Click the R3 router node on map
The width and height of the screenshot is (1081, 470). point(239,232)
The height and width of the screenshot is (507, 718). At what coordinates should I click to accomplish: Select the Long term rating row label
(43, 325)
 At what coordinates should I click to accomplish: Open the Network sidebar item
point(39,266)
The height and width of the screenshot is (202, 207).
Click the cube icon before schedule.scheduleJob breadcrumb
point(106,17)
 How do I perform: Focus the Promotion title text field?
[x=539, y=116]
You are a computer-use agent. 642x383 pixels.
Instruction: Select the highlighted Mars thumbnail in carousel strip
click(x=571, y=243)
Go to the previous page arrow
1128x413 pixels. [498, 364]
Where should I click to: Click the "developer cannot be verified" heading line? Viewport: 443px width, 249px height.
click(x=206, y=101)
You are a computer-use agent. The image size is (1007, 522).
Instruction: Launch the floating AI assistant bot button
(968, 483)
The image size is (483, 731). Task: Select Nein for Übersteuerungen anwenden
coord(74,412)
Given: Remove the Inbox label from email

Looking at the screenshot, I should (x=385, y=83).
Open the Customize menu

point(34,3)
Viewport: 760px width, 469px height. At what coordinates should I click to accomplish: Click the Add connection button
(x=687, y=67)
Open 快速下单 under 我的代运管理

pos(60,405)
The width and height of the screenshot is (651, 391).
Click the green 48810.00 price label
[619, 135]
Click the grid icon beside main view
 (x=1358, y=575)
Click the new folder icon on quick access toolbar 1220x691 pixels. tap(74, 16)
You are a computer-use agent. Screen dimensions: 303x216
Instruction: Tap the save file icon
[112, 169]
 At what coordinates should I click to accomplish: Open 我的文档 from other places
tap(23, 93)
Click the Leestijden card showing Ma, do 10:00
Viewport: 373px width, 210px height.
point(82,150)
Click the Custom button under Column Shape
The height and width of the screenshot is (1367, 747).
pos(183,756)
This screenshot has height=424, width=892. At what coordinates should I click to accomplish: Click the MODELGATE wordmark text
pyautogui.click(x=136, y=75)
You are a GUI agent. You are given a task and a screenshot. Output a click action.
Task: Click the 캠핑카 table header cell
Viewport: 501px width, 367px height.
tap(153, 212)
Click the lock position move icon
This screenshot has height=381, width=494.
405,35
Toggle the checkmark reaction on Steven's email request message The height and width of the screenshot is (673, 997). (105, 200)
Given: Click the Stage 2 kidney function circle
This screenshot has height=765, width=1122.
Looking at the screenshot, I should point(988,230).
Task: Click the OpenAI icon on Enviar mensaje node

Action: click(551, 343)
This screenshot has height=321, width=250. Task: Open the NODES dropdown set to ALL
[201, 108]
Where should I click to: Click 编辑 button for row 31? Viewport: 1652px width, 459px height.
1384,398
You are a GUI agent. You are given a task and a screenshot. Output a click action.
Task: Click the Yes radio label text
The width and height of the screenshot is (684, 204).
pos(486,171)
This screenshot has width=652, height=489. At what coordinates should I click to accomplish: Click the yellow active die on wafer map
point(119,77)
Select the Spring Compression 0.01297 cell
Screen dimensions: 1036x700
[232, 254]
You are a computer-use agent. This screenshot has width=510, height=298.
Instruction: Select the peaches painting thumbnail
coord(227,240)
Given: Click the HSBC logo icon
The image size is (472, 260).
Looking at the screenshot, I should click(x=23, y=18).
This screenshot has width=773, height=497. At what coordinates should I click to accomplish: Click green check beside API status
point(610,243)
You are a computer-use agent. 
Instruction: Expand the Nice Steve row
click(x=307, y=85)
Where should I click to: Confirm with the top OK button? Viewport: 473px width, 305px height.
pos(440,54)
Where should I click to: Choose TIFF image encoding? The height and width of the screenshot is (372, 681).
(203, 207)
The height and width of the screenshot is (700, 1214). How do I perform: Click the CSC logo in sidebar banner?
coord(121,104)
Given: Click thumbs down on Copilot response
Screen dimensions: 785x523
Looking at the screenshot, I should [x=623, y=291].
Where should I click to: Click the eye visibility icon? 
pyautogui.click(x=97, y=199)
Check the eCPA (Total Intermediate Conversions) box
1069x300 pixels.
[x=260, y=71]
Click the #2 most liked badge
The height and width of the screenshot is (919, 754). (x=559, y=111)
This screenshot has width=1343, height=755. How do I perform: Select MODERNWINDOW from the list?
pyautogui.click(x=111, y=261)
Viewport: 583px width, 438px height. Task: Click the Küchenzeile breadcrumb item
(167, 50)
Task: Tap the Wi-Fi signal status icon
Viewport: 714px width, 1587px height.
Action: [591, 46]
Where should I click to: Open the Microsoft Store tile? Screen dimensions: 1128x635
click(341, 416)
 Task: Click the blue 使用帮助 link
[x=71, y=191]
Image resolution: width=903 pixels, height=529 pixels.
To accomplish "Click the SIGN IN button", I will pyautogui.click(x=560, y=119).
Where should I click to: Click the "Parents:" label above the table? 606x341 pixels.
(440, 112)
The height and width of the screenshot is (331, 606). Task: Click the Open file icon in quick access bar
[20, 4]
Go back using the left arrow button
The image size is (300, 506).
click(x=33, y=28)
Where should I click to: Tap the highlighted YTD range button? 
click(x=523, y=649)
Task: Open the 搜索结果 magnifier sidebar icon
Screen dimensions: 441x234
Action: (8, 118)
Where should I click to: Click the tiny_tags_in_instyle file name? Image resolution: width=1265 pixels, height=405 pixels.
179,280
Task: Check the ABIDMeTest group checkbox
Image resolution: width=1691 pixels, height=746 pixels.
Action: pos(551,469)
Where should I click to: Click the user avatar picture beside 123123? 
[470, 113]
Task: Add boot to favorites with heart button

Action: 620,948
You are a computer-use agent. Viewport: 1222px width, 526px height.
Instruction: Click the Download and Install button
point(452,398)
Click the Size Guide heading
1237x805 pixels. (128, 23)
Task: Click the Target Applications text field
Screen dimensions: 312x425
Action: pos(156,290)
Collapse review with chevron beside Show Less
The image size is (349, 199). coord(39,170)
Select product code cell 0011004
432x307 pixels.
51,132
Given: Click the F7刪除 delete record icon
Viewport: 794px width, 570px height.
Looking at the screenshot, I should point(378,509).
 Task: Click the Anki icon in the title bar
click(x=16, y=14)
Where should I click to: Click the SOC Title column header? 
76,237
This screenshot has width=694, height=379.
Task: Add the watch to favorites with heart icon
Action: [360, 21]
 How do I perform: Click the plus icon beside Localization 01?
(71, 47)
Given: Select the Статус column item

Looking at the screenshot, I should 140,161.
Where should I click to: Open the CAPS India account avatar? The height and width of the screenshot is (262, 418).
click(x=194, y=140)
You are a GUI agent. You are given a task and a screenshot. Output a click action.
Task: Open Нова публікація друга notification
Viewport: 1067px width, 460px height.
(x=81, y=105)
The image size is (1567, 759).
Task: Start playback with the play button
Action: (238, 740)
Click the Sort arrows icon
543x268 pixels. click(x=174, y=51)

== What you will do ==
Return the listing above in its entirety, word for word.

== Problem solution ==
Click the R3 router node on map
The width and height of the screenshot is (1081, 470). point(239,232)
The height and width of the screenshot is (507, 718). At what coordinates should I click to accomplish: Select the Long term rating row label
(43, 325)
 At what coordinates should I click to accomplish: Open the Network sidebar item
point(39,266)
The height and width of the screenshot is (202, 207).
Click the cube icon before schedule.scheduleJob breadcrumb
point(106,17)
 How do I perform: Focus the Promotion title text field?
[x=539, y=116]
You are a computer-use agent. 642x383 pixels.
Instruction: Select the highlighted Mars thumbnail in carousel strip
click(x=571, y=243)
Go to the previous page arrow
1128x413 pixels. [498, 364]
Where should I click to: Click the "developer cannot be verified" heading line? Viewport: 443px width, 249px height.
click(x=206, y=101)
You are a computer-use agent. The image size is (1007, 522).
Instruction: Launch the floating AI assistant bot button
(968, 483)
The image size is (483, 731). Task: Select Nein for Übersteuerungen anwenden
coord(74,412)
Given: Remove the Inbox label from email

Looking at the screenshot, I should (x=385, y=83).
Open the Customize menu

point(34,3)
Viewport: 760px width, 469px height. At what coordinates should I click to accomplish: Click the Add connection button
(x=687, y=67)
Open 快速下单 under 我的代运管理

pos(60,405)
The width and height of the screenshot is (651, 391).
Click the green 48810.00 price label
[619, 135]
Click the grid icon beside main view
 (x=1358, y=575)
Click the new folder icon on quick access toolbar 1220x691 pixels. tap(74, 16)
You are a computer-use agent. Screen dimensions: 303x216
Instruction: Tap the save file icon
[112, 169]
 At what coordinates should I click to accomplish: Open 我的文档 from other places
tap(23, 93)
Click the Leestijden card showing Ma, do 10:00
Viewport: 373px width, 210px height.
point(82,150)
Click the Custom button under Column Shape
The height and width of the screenshot is (1367, 747).
pos(183,756)
This screenshot has height=424, width=892. At what coordinates should I click to accomplish: Click the MODELGATE wordmark text
pyautogui.click(x=136, y=75)
You are a GUI agent. You are given a task and a screenshot. Output a click action.
Task: Click the 캠핑카 table header cell
Viewport: 501px width, 367px height.
tap(153, 212)
Click the lock position move icon
This screenshot has height=381, width=494.
405,35
Toggle the checkmark reaction on Steven's email request message The height and width of the screenshot is (673, 997). (105, 200)
Given: Click the Stage 2 kidney function circle
This screenshot has height=765, width=1122.
Looking at the screenshot, I should point(988,230).
Task: Click the OpenAI icon on Enviar mensaje node

Action: click(551, 343)
This screenshot has height=321, width=250. Task: Open the NODES dropdown set to ALL
[201, 108]
Where should I click to: Click 编辑 button for row 31? Viewport: 1652px width, 459px height.
1384,398
You are a GUI agent. You are given a task and a screenshot. Output a click action.
Task: Click the Yes radio label text
The width and height of the screenshot is (684, 204).
pos(486,171)
This screenshot has width=652, height=489. At what coordinates should I click to accomplish: Click the yellow active die on wafer map
point(119,77)
Select the Spring Compression 0.01297 cell
Screen dimensions: 1036x700
[232, 254]
You are a computer-use agent. This screenshot has width=510, height=298.
Instruction: Select the peaches painting thumbnail
coord(227,240)
Given: Click the HSBC logo icon
The image size is (472, 260).
Looking at the screenshot, I should click(x=23, y=18).
This screenshot has width=773, height=497. At what coordinates should I click to accomplish: Click green check beside API status
point(610,243)
You are a computer-use agent. 
Instruction: Expand the Nice Steve row
click(x=307, y=85)
Where should I click to: Confirm with the top OK button? Viewport: 473px width, 305px height.
pos(440,54)
Where should I click to: Choose TIFF image encoding? The height and width of the screenshot is (372, 681).
(203, 207)
The height and width of the screenshot is (700, 1214). How do I perform: Click the CSC logo in sidebar banner?
coord(121,104)
Given: Click thumbs down on Copilot response
Screen dimensions: 785x523
Looking at the screenshot, I should [x=623, y=291].
Where should I click to: Click the eye visibility icon? 
pyautogui.click(x=97, y=199)
Check the eCPA (Total Intermediate Conversions) box
1069x300 pixels.
[x=260, y=71]
Click the #2 most liked badge
The height and width of the screenshot is (919, 754). (x=559, y=111)
This screenshot has width=1343, height=755. How do I perform: Select MODERNWINDOW from the list?
pyautogui.click(x=111, y=261)
Viewport: 583px width, 438px height. Task: Click the Küchenzeile breadcrumb item
(167, 50)
Task: Tap the Wi-Fi signal status icon
Viewport: 714px width, 1587px height.
Action: [591, 46]
Where should I click to: Open the Microsoft Store tile? Screen dimensions: 1128x635
click(341, 416)
 Task: Click the blue 使用帮助 link
[x=71, y=191]
Image resolution: width=903 pixels, height=529 pixels.
To accomplish "Click the SIGN IN button", I will pyautogui.click(x=560, y=119).
Where should I click to: Click the "Parents:" label above the table? 606x341 pixels.
(440, 112)
The height and width of the screenshot is (331, 606). Task: Click the Open file icon in quick access bar
[20, 4]
Go back using the left arrow button
The image size is (300, 506).
click(x=33, y=28)
Where should I click to: Tap the highlighted YTD range button? 
click(x=523, y=649)
Task: Open the 搜索结果 magnifier sidebar icon
Screen dimensions: 441x234
Action: (8, 118)
Where should I click to: Click the tiny_tags_in_instyle file name? Image resolution: width=1265 pixels, height=405 pixels.
179,280
Task: Check the ABIDMeTest group checkbox
Image resolution: width=1691 pixels, height=746 pixels.
Action: pos(551,469)
Where should I click to: Click the user avatar picture beside 123123? 
[470, 113]
Task: Add boot to favorites with heart button

Action: 620,948
You are a computer-use agent. Viewport: 1222px width, 526px height.
Instruction: Click the Download and Install button
point(452,398)
Click the Size Guide heading
1237x805 pixels. (128, 23)
Task: Click the Target Applications text field
Screen dimensions: 312x425
Action: pos(156,290)
Collapse review with chevron beside Show Less
The image size is (349, 199). coord(39,170)
Select product code cell 0011004
432x307 pixels.
51,132
Given: Click the F7刪除 delete record icon
Viewport: 794px width, 570px height.
Looking at the screenshot, I should point(378,509).
 Task: Click the Anki icon in the title bar
click(x=16, y=14)
Where should I click to: Click the SOC Title column header? 
76,237
This screenshot has width=694, height=379.
Task: Add the watch to favorites with heart icon
Action: [360, 21]
 How do I perform: Click the plus icon beside Localization 01?
(71, 47)
Given: Select the Статус column item

Looking at the screenshot, I should 140,161.
Where should I click to: Open the CAPS India account avatar? The height and width of the screenshot is (262, 418).
click(x=194, y=140)
You are a GUI agent. You are given a task and a screenshot. Output a click action.
Task: Open Нова публікація друга notification
Viewport: 1067px width, 460px height.
(x=81, y=105)
The image size is (1567, 759).
Task: Start playback with the play button
Action: (238, 740)
Click the Sort arrows icon
543x268 pixels. click(x=174, y=51)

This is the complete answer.